■ Excerpt to read
========================================
Stefanie Widder is a computational systems biologist at the interface of microbiome research, complex systems and data science. She investigates how interactions among microbes and with the environment combine and drive emergent properties at the level of the microbial community. Currently, her work at the Medical University of Vienna focuses on the evolution of community-wide interaction architecture and complex, emergent community function across scales of biological organization.

Stefanie Widder received her PhD in 2003 from the University of Vienna. As PostDoc, she worked on complex biological networks in Vienna (2003-05) and Barcelona (Universitat Pompeu Fabra, 2007-10). Subsequently, she became assistant professor and junior group leader for computational systems biology (University of Vienna, 2010-16). During this period, Dr. Widder established an independent research topic, the modeling of microbial communities and dynamics with biomedical and ecological applications. She was a visiting fellow at the Newton Institute of Mathematical Sciences in Cambridge, UK (2014) and received a senior research fellowship at the KLI (2016-18). In 2018, Stefanie Widder was awarded the prestigious Elise Richter grant by the FWF and joined the Medical University of Vienna leading a project on the role of the lung microbiome in chronic lung disease. She obtained further funding from NIH (US). In the same year, she presented her habilitation thesis (Computational and Systems Biology) and obtained a tenure track position at the Medical University, in which Dr. Widder is currently advancing her research focus in the context for biomedical applications.
========================================
Retype the passage from the biography of Stefanie Widder, starting with "Stefanie Widder is" and going on through "of biological organization.". You can leave the listing aside; it plays no part here.
========================================
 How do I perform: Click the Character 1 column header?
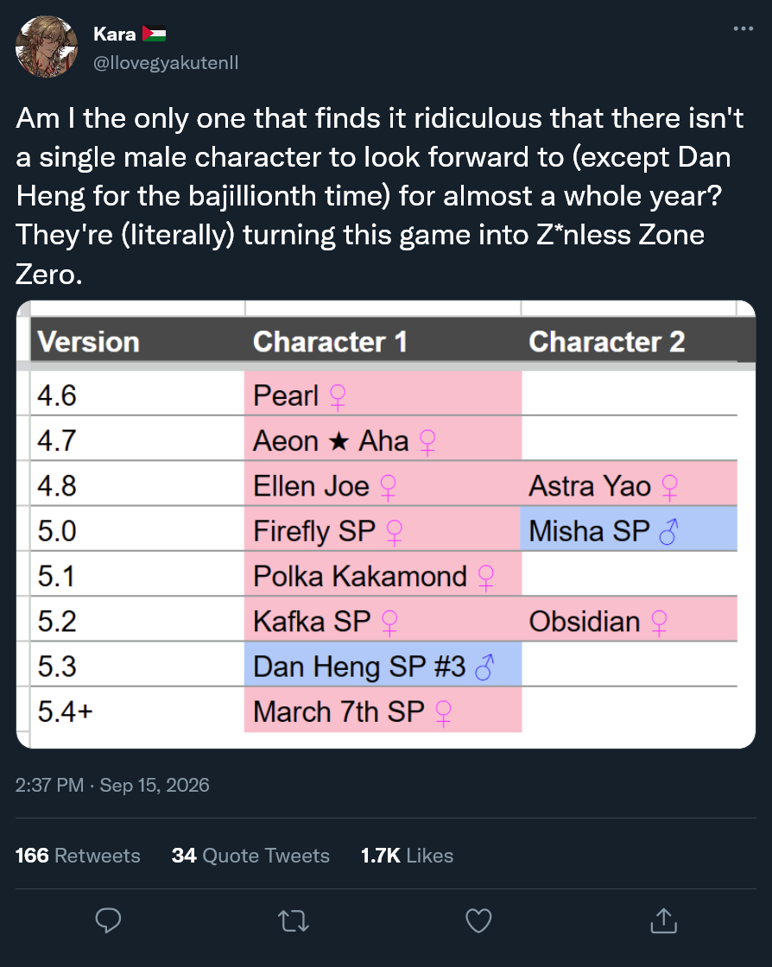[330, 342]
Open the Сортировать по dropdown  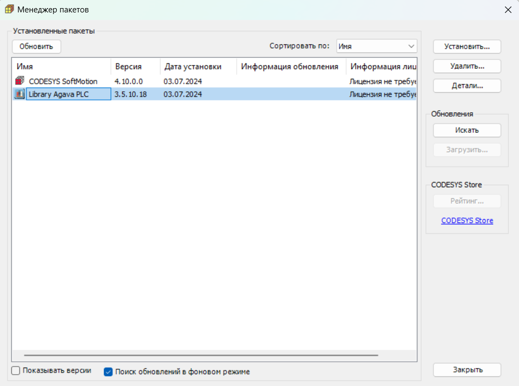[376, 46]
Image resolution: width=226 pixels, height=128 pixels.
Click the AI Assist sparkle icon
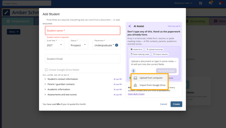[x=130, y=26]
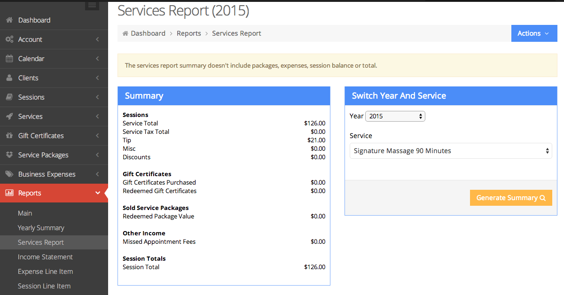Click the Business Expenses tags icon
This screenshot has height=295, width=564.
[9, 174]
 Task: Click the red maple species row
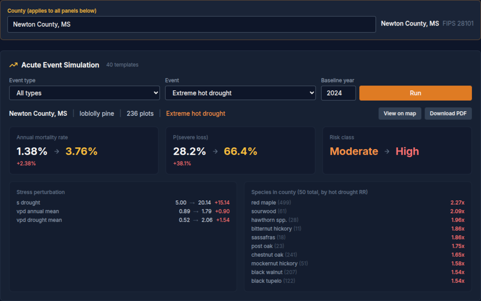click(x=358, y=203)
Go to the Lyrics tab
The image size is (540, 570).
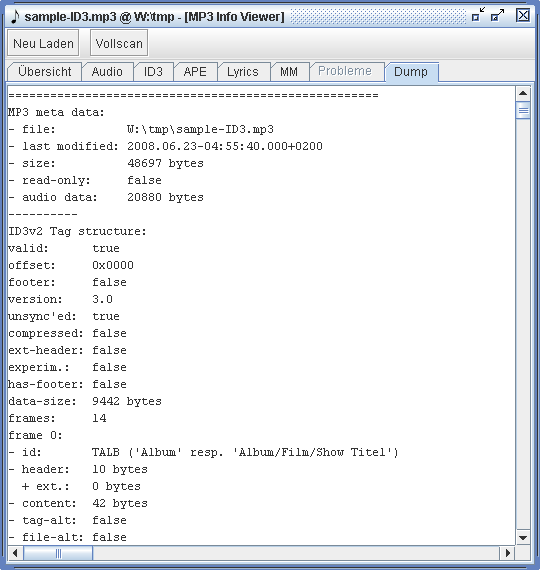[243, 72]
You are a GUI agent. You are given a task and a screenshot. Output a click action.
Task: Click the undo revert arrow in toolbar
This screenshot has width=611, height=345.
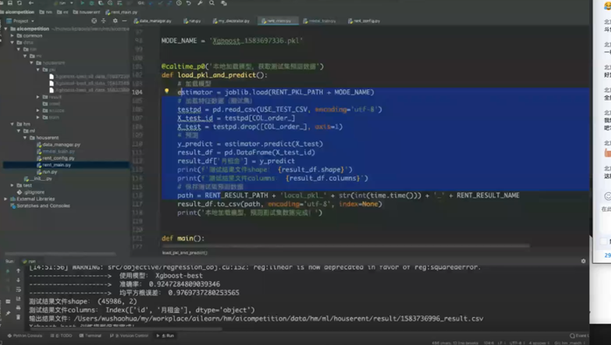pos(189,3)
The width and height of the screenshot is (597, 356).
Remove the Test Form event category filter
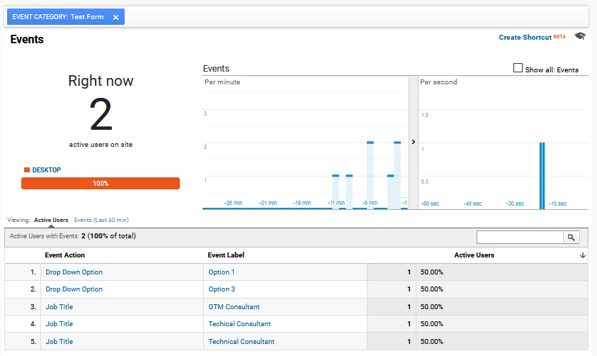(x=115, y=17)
========================================
■ Task result
Stefanie Widder is a computational systems biologist at the interface of microbiome research, complex systems and data science. She investigates how interactions among microbes and with the environment combine and drive emergent properties at the level of the microbial community. Currently, her work at the Medical University of Vienna focuses on the evolution of community-wide interaction architecture and complex, emergent community function across scales of biological organization.